CAR T-Cells for CNS Lymphoma: Driving into New Terrain?

Abstract

Primary CNS lymphomas (PCNSL) represent a group of extranodal non-Hodgkin lymphomas and secondary CNS lymphomas refer to secondary involvement of the neuroaxis by systemic disease. CNS lymphomas are associated with limited prognosis even after aggressive multimodal therapy. Chimeric antigen receptor (CAR) T-cells have proven as a promising therapeutic avenue in hematological B-cell malignancies including diffuse large B-cell lymphoma, B-cell acute lymphoblastic leukemia, and mantle-cell lymphoma. CARs endow an autologous T-cell population with MHC-unrestricted effectivity against tumor target antigens such as the pan B-cell marker CD19. In PCNSL, compelling and long-lasting anti-tumor effects of such therapy have been shown in murine immunocompromised models. In clinical studies on CAR T-cells for CNS lymphoma, only limited data are available and often include both patients with PCNSL but also patients with secondary CNS lymphoma. Several clinical trials on CAR T-cell therapy for primary and secondary CNS lymphoma are currently ongoing. Extrapolated from the available preliminary data, an overall acceptable safety profile with considerable anti-tumor effects might be expected. Whether these beneficial anti-tumor effects are as long-lasting as in animal models is currently in doubt; and the immunosuppressive tumor microenvironment of the brain may be among the most pivotal factors limiting efficacy of CAR T-cell therapy in CNS lymphoma. Based on an increasing understanding of CAR T-cell interactions with the tumor cells as well as the cerebral tissue, modifications of CAR design or the combination of CAR T-cell therapy with other therapeutic approaches may aid to release the full therapeutic efficiency of CAR T-cells. CAR T-cells may therefore emerge as a novel treatment strategy in primary and secondary CNS lymphoma.
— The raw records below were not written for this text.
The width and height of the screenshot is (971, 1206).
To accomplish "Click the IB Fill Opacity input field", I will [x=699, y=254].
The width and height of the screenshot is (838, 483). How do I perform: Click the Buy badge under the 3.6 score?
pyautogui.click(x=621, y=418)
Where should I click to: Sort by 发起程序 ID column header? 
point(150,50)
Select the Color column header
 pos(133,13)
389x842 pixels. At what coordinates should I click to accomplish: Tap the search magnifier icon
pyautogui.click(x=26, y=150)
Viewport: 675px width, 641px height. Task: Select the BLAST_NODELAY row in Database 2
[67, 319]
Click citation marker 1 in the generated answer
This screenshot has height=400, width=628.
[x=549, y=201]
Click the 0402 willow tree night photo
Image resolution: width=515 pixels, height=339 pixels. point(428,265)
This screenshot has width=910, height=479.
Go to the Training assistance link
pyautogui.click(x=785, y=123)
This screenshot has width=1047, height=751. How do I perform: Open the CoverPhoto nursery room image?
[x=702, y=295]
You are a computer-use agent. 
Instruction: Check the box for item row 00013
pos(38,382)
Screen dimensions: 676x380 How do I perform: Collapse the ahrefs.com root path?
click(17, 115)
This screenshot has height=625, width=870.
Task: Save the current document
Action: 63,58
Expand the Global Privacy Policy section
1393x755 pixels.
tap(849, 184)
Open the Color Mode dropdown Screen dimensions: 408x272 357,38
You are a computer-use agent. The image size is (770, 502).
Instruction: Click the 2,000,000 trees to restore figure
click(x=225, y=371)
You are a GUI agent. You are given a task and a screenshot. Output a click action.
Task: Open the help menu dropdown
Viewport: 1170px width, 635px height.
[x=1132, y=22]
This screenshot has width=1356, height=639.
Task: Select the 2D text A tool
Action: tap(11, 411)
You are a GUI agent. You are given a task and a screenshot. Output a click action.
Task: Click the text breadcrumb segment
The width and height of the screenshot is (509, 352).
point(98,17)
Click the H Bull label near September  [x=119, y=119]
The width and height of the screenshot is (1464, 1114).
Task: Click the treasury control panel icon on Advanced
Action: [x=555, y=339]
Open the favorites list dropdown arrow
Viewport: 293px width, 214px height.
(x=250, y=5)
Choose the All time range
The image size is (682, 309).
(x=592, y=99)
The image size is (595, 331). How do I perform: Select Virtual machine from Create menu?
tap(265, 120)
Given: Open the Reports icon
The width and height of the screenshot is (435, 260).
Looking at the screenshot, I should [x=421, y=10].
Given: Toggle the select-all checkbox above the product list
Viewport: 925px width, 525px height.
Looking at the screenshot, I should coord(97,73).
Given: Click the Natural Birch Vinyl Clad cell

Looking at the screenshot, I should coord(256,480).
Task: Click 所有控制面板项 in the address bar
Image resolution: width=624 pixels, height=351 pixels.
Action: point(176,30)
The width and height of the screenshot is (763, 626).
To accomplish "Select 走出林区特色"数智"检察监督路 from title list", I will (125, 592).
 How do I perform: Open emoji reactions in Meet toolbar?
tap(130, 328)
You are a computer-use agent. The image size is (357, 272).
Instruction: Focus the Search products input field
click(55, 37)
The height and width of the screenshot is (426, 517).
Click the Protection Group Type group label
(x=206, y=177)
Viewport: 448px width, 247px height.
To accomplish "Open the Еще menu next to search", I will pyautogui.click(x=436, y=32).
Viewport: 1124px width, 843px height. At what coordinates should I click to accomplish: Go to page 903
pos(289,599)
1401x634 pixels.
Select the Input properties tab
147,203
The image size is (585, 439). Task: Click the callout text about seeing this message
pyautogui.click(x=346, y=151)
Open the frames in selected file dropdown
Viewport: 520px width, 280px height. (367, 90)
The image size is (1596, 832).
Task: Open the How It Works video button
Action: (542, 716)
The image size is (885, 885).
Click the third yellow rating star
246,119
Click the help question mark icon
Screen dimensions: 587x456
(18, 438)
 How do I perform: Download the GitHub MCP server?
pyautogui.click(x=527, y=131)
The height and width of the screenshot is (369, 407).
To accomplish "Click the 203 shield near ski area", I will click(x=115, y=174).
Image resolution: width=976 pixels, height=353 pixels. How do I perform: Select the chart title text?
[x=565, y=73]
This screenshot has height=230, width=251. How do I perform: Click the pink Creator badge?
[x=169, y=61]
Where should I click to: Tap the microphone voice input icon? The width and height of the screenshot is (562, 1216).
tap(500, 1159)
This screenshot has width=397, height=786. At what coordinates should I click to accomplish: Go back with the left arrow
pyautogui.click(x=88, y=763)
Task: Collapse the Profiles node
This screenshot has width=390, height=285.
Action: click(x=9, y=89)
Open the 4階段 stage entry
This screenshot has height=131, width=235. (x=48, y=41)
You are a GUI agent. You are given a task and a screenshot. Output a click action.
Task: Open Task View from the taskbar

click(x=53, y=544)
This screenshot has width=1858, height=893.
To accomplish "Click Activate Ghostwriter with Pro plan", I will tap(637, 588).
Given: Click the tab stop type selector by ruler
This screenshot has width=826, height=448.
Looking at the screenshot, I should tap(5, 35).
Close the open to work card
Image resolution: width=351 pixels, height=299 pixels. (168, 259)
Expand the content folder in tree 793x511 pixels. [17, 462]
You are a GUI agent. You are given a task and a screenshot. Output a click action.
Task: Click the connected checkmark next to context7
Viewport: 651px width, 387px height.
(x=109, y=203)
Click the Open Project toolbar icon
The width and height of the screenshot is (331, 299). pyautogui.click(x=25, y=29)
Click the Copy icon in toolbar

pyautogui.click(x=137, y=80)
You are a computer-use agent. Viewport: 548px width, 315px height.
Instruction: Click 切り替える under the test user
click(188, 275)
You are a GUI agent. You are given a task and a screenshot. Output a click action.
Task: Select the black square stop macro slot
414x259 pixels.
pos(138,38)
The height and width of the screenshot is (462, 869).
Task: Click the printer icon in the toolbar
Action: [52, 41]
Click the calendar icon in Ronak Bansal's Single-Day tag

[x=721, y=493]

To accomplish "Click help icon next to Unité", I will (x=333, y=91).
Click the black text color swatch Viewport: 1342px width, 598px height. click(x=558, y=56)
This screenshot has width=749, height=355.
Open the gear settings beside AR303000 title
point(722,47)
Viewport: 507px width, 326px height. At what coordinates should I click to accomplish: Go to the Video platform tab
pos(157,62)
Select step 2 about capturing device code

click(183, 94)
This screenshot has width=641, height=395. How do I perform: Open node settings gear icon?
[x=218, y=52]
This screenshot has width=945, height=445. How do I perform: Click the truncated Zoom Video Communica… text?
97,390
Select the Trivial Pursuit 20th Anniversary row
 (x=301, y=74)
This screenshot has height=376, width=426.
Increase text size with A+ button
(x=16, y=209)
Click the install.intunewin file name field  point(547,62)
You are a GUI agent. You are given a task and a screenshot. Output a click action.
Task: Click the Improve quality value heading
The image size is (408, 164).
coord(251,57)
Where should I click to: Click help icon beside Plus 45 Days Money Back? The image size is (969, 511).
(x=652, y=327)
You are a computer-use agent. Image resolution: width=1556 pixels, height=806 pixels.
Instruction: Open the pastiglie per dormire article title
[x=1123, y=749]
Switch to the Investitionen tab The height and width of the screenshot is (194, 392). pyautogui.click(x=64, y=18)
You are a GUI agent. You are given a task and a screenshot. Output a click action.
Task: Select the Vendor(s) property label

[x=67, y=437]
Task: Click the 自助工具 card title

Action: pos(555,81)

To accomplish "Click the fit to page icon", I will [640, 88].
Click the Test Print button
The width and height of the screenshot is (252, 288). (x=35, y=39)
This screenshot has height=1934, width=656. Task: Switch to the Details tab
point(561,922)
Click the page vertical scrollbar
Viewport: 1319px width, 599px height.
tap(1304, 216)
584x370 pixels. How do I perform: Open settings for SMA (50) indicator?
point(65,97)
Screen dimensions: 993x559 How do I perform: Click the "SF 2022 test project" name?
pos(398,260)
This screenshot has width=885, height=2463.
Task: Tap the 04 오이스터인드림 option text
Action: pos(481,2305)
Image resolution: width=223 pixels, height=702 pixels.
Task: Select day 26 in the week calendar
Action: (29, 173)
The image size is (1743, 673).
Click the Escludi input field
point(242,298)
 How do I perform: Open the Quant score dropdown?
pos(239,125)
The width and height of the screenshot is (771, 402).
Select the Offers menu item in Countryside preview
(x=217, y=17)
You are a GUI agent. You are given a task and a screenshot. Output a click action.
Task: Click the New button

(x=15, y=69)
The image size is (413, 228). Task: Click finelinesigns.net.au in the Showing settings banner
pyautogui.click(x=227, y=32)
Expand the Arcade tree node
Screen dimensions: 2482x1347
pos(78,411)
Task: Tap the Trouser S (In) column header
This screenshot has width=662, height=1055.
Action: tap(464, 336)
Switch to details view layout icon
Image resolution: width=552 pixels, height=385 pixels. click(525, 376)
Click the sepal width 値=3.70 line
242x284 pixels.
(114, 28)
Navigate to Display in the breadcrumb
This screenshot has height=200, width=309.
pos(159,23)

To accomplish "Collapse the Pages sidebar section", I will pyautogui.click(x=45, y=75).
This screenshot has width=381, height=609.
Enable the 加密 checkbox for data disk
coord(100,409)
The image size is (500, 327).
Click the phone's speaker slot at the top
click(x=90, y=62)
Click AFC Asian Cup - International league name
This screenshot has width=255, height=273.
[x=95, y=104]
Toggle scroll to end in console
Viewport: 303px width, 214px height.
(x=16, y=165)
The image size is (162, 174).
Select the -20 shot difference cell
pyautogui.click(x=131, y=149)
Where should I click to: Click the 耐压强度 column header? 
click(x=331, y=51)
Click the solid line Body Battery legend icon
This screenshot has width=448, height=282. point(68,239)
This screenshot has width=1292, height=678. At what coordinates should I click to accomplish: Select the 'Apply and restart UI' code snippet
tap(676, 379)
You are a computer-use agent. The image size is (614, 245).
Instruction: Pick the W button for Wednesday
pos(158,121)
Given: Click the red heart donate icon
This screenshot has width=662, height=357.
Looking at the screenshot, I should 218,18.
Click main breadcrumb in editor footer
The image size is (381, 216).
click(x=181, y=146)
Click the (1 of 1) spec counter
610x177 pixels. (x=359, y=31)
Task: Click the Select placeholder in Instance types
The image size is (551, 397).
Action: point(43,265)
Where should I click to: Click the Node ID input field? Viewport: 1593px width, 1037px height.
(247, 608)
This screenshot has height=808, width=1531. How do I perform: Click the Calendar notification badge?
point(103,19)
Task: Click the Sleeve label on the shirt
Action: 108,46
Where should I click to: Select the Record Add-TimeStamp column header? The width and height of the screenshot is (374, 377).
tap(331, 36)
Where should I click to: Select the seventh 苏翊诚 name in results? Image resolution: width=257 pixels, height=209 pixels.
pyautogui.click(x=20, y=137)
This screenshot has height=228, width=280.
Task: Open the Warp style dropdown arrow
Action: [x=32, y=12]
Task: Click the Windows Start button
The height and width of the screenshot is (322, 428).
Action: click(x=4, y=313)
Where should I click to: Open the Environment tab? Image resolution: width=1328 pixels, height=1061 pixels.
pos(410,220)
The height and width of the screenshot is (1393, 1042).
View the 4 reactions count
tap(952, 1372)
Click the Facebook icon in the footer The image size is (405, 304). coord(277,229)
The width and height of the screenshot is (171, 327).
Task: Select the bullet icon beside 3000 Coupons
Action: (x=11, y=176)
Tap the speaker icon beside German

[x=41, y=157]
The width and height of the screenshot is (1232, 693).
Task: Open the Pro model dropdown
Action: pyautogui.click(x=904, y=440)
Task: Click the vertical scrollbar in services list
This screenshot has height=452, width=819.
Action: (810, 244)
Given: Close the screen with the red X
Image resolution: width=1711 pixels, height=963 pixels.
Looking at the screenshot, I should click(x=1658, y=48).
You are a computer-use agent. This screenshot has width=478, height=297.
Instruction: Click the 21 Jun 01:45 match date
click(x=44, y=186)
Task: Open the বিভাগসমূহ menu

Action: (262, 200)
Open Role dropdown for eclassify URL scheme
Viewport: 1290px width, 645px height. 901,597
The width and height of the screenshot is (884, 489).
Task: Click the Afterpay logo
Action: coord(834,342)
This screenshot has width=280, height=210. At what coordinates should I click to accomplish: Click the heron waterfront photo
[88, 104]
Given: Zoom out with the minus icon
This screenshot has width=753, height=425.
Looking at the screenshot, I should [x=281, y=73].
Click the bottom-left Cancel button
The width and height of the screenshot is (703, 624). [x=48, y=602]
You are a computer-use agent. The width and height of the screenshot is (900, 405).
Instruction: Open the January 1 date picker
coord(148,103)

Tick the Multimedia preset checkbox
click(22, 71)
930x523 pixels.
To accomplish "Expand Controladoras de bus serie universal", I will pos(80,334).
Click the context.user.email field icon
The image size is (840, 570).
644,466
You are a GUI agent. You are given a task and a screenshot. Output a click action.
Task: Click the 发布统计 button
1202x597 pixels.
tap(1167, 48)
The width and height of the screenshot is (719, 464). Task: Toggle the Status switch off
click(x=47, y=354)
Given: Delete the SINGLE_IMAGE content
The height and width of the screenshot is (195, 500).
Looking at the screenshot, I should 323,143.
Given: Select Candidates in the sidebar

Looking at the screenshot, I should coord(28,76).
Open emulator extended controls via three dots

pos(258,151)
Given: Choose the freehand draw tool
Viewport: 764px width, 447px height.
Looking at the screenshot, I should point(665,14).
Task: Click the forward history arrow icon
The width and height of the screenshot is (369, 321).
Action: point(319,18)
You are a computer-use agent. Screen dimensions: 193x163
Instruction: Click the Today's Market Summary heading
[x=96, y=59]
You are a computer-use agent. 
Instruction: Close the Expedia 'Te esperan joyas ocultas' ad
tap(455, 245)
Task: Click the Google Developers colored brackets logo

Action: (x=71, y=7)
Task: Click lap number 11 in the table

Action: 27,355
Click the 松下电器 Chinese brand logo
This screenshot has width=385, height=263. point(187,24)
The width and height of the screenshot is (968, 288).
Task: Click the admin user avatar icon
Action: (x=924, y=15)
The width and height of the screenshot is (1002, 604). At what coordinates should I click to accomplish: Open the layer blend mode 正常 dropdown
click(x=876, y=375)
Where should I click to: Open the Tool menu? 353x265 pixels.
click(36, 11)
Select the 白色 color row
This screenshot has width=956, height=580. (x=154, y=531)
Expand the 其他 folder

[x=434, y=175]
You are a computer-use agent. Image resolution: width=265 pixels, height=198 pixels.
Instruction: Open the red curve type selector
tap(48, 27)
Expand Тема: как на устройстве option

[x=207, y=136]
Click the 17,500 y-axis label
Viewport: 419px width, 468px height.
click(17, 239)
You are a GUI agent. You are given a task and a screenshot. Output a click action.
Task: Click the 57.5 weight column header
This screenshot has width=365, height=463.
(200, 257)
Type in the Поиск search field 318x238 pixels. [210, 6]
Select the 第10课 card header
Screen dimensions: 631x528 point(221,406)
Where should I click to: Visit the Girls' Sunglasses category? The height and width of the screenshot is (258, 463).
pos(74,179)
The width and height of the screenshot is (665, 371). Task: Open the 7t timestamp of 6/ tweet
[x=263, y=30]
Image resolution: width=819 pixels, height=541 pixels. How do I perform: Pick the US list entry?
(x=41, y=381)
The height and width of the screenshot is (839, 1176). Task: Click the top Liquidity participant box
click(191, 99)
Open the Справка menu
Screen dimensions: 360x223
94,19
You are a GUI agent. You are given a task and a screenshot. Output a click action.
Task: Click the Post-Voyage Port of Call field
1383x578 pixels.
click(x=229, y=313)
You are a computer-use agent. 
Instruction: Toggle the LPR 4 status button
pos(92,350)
Keywords: adoptive; central nervous system; immunotherapy; refractory; relapsed; survival.

Figure 1

CAR design, route of CAR T-cell administration, and CAR cells. (A) Example of a second-generation CAR T-cell design used in the published clinical trials, incorporating a single-chain variable fragment (scFv) as an extracellular ligand recognition domain providing tumor antigen specificity, a transmembrane domain, an intracellular T-cell activating domain that includes a CD3 zeta chain (CD3ζ), and a co-stimulatory domain (CD28/4-1BB), included into the manufacturing process to ensure a more persistent CAR T-cell activity. (B) Only intravenous injection of CAR T-cells for lymphoma has been conducted so far. The blood–brain barrier may hamper delivery of CAR T-cells to the tumor environment whereas locally delivered CAR T-cells can travel to distant sites within the cerebrospinal fluid but can also be found in the systemic circulation. (C) CAR T-cells, natural killer cells, and macrophages all induce antigen targeted tumor cell elimination. CAR NK-cells recruit additional immune cells such as macrophages, T-cells, and dendritic cells, therefore improving anti-tumor activity. CAR-macrophages express proinflammatory cytokines and demonstrate antigen-specific phagocytosis, thereby presenting tumor antigens to regular T-cells. Abbreviations: CAR—chimeric antigen receptor; CAR NK—CAR natural killer cells; CAR T—CAR T-cells; CAR M—CAR-macrophages; DC—dendritic cell; scFv—single-chain variable fragment.